### INSTRUCTIONS TO FOLLOW
Exactly copy the final stretch of the listing below: the line with "Select Search traffic source option" and every line after it.
******
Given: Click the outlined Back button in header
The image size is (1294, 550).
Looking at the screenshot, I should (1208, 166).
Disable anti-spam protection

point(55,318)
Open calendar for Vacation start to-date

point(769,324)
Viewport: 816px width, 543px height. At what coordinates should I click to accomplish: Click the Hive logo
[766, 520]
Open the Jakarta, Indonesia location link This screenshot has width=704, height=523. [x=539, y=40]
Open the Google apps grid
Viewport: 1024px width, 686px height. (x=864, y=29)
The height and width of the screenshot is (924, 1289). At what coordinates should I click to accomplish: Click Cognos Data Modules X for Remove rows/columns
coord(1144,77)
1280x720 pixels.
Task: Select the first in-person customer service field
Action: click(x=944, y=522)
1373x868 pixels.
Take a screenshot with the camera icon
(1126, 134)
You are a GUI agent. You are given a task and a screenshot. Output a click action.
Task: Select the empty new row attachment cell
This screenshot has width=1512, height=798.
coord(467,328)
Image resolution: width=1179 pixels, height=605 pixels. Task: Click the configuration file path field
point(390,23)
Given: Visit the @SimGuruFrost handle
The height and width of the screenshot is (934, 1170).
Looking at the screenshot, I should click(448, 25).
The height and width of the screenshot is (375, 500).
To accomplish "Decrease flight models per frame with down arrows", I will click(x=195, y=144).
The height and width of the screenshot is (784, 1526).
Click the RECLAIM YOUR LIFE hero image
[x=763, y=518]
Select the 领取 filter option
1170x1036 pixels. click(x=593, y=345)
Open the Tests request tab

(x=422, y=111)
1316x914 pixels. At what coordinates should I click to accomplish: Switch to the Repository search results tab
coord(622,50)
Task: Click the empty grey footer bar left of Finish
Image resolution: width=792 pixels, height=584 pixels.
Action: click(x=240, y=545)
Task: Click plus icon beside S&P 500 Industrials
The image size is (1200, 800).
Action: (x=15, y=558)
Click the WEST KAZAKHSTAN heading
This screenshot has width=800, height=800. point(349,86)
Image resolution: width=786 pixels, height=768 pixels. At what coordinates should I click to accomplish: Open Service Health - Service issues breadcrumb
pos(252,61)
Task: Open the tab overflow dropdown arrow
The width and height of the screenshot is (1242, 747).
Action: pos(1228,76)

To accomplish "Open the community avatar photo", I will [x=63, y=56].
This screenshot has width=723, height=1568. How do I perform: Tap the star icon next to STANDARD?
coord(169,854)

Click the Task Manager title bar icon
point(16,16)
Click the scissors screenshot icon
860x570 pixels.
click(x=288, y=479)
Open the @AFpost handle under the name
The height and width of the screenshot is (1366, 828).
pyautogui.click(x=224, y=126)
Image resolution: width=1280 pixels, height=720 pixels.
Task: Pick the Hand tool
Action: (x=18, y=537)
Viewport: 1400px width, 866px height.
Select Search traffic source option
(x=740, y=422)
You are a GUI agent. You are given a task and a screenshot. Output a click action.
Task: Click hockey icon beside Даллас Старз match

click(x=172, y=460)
******
### REPLY
Select Search traffic source option
(x=740, y=422)
You are a GUI agent. You are given a task and a screenshot. Output a click action.
Task: Click hockey icon beside Даллас Старз match

click(x=172, y=460)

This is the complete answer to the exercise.